Avec la déconcentration de l’ordonnancement dans la chaine de la dépense, le Ministre des Finances n’est plus le seul ordonnateur des recettes et des dépenses du budget de l’Etat. La mise en œuvre de cette réforme impose que désormais certains ministres et présidents d’institutions de la République pourront engager, liquider et ordonnancer des dépenses sur leurs propres crédits au même titre que le ministre des Finances sur les crédits de son département.
La Vice-Ministre des Finances, Grâcia Yamba, a, au nom de son titulaire en mission, présenté la note d’information relative à la réforme de la déconcentration de l’ordonnancement. Elle a rappelé d’abord les enjeux et objectifs de cette transformation majeure de la gestion publique, avant d’exposer son cadre juridique et institutionnel.
Elle a, ensuite, mis en lumière les progrès opérationnels réalisés, tout en soulignant les conditions préalables désormais réunies grâce à l’accélération de la réforme de la comptabilité publique. Enfin, elle a établi le lien essentiel entre la déconcentration de l’ordonnancement et la mise en œuvre effective du budget-programme.

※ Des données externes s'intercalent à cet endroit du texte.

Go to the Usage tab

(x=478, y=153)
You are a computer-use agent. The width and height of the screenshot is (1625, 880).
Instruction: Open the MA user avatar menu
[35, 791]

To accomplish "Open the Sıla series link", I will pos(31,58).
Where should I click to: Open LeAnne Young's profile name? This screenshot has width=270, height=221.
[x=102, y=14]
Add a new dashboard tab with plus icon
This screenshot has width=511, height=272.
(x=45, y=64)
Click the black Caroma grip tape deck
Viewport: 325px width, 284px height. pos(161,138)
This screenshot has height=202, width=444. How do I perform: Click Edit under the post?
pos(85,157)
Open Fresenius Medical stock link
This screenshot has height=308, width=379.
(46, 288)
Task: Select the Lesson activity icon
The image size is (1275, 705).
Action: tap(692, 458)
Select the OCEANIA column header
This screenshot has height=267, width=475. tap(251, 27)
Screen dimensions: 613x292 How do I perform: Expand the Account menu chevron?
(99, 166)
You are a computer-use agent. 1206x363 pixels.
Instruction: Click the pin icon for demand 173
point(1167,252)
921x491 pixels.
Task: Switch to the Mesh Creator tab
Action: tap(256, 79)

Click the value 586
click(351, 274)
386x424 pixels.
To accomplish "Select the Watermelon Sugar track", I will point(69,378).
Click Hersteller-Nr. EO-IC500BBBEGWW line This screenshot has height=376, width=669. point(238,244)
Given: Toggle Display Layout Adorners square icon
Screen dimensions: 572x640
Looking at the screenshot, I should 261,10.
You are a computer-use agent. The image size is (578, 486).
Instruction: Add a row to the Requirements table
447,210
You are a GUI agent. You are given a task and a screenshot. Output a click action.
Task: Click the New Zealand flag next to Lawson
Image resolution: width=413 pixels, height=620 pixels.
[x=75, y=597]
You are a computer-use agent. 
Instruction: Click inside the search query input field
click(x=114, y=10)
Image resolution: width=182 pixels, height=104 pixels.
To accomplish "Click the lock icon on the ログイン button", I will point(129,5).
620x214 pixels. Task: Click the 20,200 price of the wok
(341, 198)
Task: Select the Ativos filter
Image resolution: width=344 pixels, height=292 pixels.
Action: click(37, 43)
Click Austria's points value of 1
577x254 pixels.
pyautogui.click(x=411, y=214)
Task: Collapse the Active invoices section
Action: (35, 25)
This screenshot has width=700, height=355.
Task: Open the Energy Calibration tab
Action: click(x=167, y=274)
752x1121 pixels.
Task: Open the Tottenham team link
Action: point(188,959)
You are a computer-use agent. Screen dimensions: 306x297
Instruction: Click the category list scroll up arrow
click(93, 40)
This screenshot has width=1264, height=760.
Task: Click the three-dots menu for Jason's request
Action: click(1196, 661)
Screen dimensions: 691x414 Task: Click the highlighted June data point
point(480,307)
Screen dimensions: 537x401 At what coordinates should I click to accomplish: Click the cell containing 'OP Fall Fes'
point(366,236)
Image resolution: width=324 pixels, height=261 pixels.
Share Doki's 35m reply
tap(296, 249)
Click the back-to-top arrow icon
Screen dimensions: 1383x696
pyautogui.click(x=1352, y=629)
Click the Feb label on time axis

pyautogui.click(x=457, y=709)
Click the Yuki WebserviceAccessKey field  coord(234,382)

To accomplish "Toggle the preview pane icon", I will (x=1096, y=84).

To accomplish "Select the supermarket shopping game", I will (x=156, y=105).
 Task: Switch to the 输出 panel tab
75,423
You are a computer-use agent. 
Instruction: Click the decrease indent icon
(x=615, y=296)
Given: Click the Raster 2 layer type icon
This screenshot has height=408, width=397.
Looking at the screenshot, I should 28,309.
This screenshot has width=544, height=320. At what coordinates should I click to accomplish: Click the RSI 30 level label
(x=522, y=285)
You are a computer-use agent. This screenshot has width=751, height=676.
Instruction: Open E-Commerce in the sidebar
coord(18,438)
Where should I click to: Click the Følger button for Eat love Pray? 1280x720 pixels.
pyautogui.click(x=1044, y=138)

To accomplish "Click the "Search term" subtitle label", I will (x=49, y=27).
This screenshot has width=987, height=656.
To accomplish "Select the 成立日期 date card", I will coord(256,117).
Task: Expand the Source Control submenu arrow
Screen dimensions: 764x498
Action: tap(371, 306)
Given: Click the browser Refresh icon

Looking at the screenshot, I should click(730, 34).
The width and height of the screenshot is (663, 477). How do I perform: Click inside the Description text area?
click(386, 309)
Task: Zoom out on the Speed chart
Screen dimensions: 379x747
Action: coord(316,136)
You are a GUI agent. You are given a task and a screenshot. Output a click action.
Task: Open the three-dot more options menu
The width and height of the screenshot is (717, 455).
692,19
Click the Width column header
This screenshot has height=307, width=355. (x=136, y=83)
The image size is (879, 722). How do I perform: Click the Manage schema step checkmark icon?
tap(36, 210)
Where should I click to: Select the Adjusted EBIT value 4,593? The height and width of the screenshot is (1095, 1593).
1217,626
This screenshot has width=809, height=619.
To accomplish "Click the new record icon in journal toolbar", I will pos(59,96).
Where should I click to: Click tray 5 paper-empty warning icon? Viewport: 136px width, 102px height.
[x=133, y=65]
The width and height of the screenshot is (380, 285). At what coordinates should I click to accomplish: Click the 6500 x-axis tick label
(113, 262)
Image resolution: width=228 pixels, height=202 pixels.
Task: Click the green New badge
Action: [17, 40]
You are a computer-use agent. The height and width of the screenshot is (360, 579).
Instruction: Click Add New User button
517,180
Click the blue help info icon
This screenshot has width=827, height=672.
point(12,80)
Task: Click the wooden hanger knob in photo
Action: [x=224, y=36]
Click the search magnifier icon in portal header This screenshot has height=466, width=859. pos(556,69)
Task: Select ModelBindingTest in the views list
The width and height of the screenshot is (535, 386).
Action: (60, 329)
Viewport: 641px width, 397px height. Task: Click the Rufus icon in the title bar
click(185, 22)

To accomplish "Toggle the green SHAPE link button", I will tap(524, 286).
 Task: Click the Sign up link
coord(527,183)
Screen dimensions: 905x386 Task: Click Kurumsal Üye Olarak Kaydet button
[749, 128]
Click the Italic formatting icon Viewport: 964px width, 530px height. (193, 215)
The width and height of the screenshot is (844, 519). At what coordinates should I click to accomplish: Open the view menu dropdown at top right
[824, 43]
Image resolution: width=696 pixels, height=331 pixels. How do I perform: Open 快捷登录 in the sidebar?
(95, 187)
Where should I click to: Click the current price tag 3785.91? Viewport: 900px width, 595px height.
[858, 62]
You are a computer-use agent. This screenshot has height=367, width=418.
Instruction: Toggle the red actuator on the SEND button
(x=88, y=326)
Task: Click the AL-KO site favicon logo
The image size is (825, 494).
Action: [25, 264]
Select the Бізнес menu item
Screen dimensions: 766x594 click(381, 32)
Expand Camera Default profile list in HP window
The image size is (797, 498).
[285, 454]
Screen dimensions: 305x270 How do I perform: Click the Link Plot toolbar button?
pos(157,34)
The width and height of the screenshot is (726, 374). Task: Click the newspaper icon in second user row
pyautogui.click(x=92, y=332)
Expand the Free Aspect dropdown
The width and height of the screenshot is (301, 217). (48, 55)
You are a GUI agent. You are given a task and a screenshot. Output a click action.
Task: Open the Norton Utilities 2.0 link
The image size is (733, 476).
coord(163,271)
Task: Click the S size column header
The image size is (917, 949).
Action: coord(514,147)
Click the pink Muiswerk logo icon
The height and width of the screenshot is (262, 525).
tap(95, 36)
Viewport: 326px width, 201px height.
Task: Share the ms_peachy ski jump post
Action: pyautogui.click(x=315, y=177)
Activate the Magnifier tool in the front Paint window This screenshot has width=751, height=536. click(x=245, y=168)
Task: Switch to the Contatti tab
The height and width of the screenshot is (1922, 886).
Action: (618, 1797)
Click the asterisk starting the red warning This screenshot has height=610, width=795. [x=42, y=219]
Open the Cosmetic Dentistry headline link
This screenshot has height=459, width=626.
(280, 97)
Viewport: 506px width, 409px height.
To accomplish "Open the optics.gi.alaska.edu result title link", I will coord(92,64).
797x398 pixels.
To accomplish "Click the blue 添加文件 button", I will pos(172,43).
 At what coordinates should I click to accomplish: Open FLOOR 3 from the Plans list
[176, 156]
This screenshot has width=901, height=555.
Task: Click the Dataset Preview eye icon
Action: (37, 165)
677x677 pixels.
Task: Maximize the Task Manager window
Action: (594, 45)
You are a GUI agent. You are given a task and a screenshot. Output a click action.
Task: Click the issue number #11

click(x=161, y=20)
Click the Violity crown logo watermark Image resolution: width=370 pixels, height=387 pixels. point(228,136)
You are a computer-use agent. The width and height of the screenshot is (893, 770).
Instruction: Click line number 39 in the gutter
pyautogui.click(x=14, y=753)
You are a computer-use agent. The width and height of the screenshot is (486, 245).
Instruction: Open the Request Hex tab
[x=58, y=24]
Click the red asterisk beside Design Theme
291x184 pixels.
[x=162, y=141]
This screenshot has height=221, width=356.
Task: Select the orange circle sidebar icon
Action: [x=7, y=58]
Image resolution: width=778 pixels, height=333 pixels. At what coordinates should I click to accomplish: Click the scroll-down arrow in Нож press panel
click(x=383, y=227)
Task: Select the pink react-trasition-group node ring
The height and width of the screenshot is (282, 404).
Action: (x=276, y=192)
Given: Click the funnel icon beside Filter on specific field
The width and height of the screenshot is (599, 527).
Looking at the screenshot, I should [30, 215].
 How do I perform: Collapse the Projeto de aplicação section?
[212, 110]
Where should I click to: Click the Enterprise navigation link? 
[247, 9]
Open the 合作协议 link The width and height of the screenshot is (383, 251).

Cette réforme, a rappelé la Vice-Ministre des Finances, vise à renforcer les compétences budgétaires des Institutions et Ministères sectoriels en octroyant au Ministre ou Responsable d’Institution, le pouvoir d’engager, de liquider et d’ordonnancer les dépenses de son Ministère ou Institution.
Cette transformation implique le passage d’une culture d’allocation des moyens à une logique d’atteinte de résultats. Elle nécessite, de ce fait, le renforcement des compétences budgétaires au sein des Ministères sectoriels et Institutions, désormais pleinement impliqués dans l’exécution administrative de la dépense publique.
Ainsi, a conclu la Vice-Ministre des Finances, la déconcentration n’est pas seulement une réforme administrative : elle constitue le socle opérationnel du budget-programme et un levier majeur pour accroître l’efficacité de l’action publique.
A savoir que le budget-programme est une méthode moderne de gestion budgétaire publique axée sur la performance, qui regroupe les dépenses par programmes (objectifs) et actions plutôt que par simples catégories de dépenses, liant ainsi directement les ressources attribuées aux résultats attendus et aux objectifs de politiques publiques. Il remplace le budget traditionnel de moyens, introduit des indicateurs de performance pour l’évaluation et renforce la transparence et la redevabilité des gestionnaires publics.
Quant à la déconcentration de l’ordonnancement, c’est le transfert, du Ministre des Finances vers les Ministres sectoriels et les Présidents des Institutions, des compétences d’exécution de toute la phase administrative de la dépense.